Objective:
Copy out the material below word for word, from the line with "1008x607 pixels." up to and including the line with "Action: click(359, 607)". Leave the pictures out of your answer.

+++

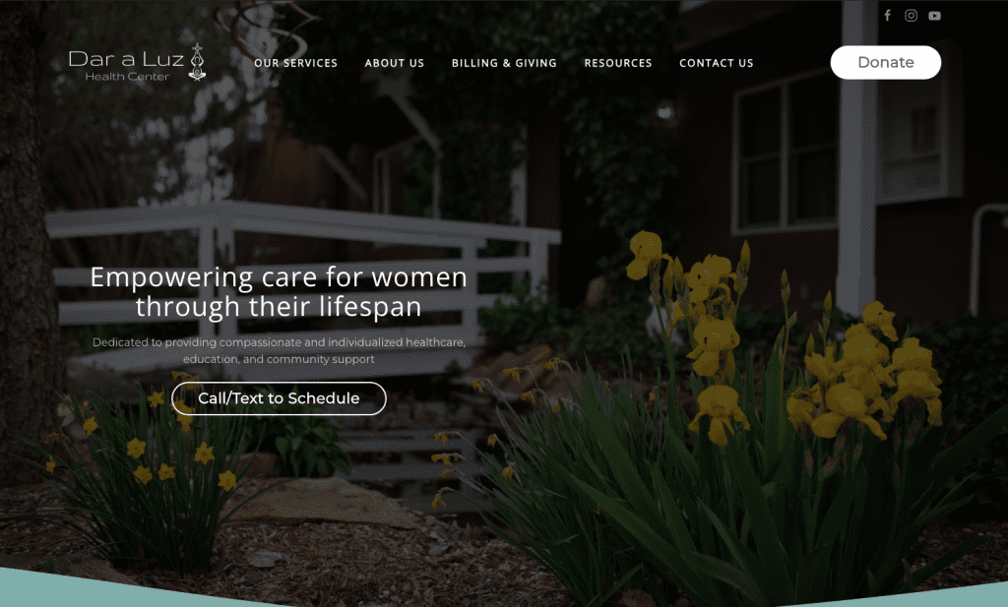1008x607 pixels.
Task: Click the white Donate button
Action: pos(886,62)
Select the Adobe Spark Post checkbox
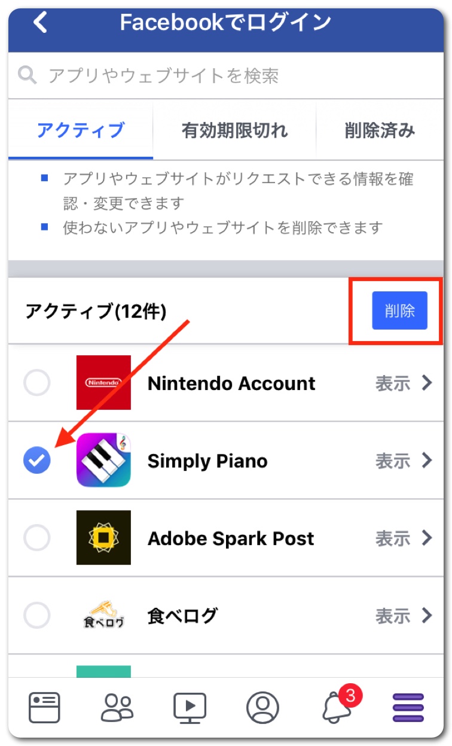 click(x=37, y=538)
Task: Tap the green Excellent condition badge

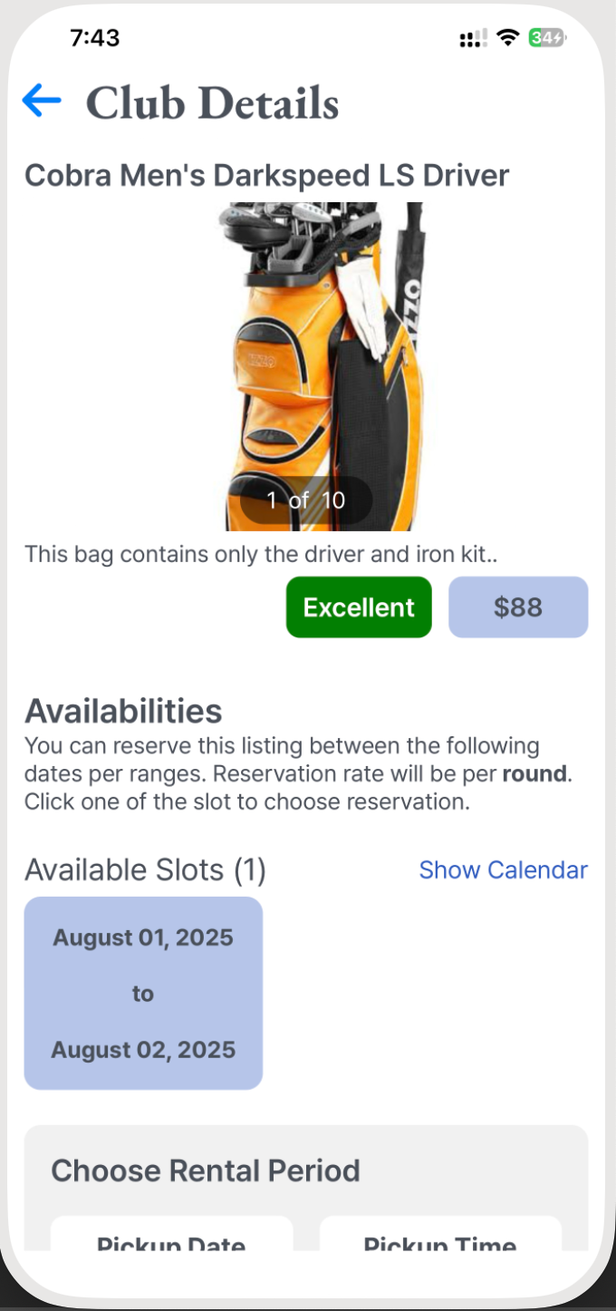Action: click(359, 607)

+++

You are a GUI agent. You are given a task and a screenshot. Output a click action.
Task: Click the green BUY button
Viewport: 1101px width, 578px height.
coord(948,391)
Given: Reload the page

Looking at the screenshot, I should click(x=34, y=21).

+++

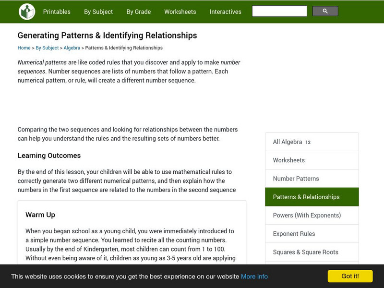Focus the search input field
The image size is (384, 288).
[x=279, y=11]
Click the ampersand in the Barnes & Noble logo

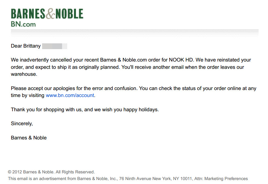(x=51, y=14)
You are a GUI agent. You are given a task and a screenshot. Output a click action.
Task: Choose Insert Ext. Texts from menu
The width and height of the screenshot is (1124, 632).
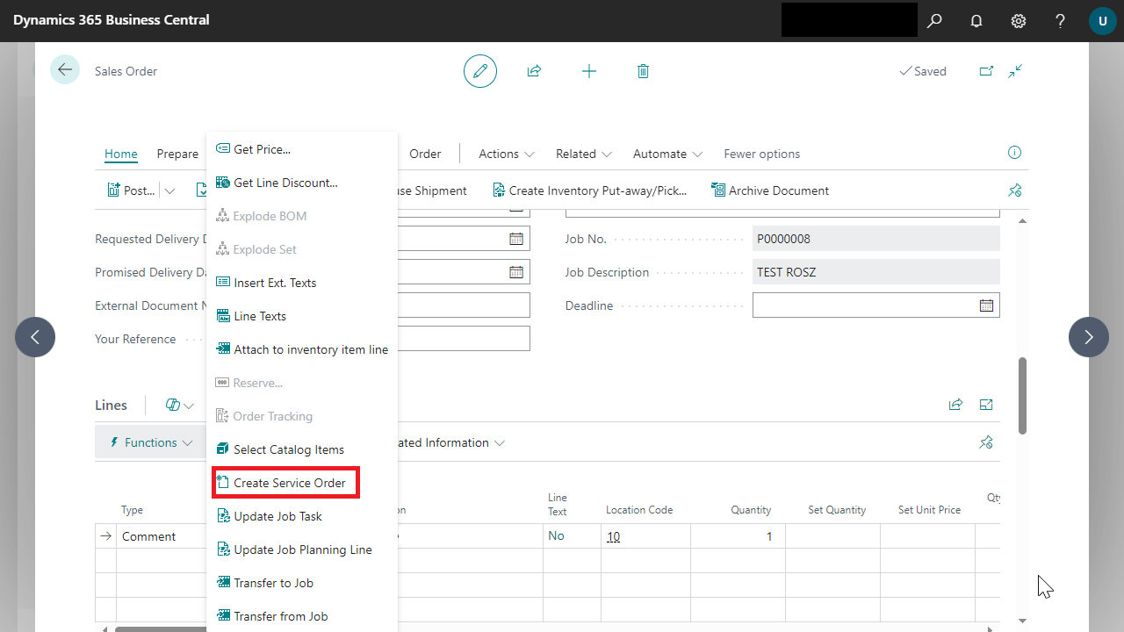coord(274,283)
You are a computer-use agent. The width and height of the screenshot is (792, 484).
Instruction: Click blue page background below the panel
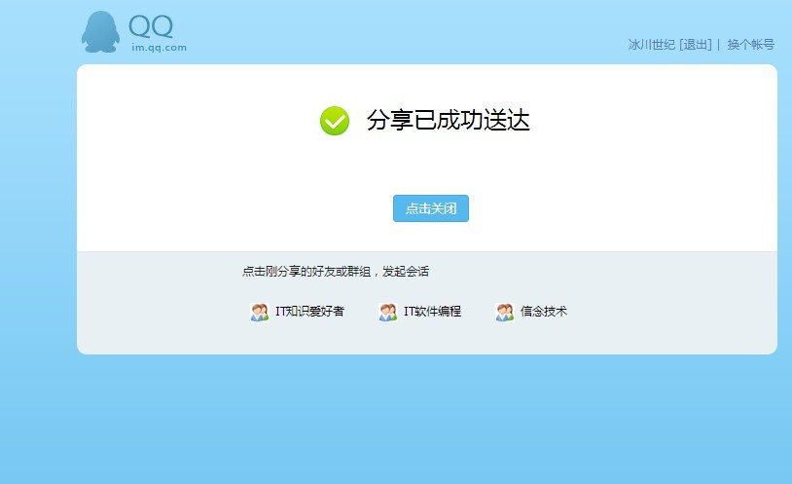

+++

Exercise answer:
1008x607 pixels.
Task: Click the white Donate button
Action: pos(886,62)
Select the Adobe Spark Post checkbox
 click(x=37, y=538)
Task: Tap the green Excellent condition badge

Action: click(359, 607)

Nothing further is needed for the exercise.